The amyloid beta-protein (A beta) is a major component of extracellular deposits that are characteristic features of Alzheimer's disease. A beta is derived from the large transmembrane beta-amyloid precursor protein (beta APP). In the rabbit optic nerve/optic tract (ON), beta APP is synthesized in vivo in retinal ganglion cell perikarya, rapidly transported into the ON axons in small transport vesicles and is subsequently transferred to the axonal plasma membrane as well as to the presynaptic nerve terminals (Morin, P. J., Abraham, C. R., Amaratunga, A., Johnson, R.J., Huber, G., Sandell, J. H., and Fine, R. E. (1993) J. Neurochem. 61, 464-473). Present results indicate that there is rapid processing of beta APP in the ON to generate a 14-kDa C-terminal membrane-associated fragment that contains the A beta sequence.
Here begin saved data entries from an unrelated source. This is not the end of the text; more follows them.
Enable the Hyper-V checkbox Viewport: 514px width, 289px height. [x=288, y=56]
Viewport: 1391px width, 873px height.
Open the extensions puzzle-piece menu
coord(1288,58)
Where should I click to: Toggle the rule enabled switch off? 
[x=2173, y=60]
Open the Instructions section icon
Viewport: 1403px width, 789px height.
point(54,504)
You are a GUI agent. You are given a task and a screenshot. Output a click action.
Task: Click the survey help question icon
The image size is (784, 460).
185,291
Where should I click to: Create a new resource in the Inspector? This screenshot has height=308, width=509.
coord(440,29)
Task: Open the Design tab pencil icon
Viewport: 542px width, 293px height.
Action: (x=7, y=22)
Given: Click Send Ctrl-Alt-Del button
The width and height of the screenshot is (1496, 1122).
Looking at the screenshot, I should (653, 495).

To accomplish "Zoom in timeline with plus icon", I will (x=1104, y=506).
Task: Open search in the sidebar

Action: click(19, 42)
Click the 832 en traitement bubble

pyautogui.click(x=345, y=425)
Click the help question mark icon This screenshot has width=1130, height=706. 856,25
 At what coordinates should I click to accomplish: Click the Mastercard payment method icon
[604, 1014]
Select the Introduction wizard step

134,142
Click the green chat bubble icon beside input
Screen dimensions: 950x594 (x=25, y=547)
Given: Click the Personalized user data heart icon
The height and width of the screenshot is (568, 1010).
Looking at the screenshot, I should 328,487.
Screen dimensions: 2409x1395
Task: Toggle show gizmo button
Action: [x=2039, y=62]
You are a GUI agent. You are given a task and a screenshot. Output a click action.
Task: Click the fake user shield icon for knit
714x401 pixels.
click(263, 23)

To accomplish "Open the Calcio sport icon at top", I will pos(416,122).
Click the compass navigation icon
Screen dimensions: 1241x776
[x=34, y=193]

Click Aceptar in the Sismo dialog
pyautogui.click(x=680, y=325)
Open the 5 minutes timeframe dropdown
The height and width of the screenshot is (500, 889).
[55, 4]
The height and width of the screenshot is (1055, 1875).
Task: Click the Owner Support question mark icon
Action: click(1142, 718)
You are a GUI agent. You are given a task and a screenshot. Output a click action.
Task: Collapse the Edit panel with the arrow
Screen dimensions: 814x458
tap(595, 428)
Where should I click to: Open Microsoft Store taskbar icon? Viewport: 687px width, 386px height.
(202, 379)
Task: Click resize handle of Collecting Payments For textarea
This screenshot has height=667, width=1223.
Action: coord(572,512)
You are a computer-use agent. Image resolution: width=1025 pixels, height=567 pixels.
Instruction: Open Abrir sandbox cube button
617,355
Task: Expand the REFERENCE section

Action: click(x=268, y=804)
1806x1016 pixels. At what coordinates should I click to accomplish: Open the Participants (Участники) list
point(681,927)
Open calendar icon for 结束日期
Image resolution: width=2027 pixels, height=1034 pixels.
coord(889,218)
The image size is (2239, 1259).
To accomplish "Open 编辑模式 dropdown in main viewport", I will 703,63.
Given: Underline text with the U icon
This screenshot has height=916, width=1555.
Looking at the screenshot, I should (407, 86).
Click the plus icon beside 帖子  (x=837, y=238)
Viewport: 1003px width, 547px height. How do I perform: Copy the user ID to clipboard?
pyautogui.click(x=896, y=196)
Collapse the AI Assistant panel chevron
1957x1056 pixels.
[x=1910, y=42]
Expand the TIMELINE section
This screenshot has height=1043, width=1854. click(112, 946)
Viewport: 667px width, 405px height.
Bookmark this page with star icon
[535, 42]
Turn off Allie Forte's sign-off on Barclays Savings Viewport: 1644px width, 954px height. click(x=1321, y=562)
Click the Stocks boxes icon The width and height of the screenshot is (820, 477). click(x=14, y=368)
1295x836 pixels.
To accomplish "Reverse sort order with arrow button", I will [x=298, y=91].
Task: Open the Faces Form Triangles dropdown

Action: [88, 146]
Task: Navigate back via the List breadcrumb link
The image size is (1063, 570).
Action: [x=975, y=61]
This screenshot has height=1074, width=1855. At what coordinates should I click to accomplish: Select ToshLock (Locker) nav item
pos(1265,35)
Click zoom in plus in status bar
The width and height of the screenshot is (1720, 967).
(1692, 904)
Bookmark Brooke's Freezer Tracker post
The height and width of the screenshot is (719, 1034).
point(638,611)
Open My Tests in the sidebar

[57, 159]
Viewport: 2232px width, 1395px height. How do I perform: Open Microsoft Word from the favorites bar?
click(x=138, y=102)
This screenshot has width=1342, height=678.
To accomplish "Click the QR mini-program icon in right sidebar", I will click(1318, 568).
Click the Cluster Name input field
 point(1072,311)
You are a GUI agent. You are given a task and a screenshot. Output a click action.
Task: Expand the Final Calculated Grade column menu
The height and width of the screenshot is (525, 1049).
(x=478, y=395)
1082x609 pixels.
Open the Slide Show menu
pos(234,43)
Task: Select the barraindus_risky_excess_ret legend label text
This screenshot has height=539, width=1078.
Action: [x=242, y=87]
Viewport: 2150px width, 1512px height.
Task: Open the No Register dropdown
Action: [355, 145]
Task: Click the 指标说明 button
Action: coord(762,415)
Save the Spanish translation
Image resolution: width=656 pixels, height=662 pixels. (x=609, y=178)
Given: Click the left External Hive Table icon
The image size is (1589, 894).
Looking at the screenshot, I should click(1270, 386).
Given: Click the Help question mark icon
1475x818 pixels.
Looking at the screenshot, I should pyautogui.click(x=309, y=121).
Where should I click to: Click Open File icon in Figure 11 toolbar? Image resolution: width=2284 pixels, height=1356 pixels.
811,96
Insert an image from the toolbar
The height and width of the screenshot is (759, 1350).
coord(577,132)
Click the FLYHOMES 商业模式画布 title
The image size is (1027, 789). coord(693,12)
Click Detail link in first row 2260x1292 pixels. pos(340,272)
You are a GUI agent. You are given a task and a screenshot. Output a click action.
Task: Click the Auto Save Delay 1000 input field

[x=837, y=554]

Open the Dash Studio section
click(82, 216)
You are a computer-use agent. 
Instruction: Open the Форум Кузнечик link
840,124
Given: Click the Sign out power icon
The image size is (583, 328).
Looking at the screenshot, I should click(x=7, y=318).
By using equilibrium sucrose density gradient fractionation, this fragment, as well as non-amyloidogenic C-terminal fragments and intact beta APP, are detected in at least two classes of transport vesicles destined for the plasma membrane and the presynaptic nerve terminal. The two classes of transported vesicles are distinguished by labeling kinetics as well as by density. In contrast to the ON, only nonamyloidogenic C-terminal fragments are generated in the retina, which contains the perikarya of retinal ganglion cells and glial (Muller) cells which also produce beta APP.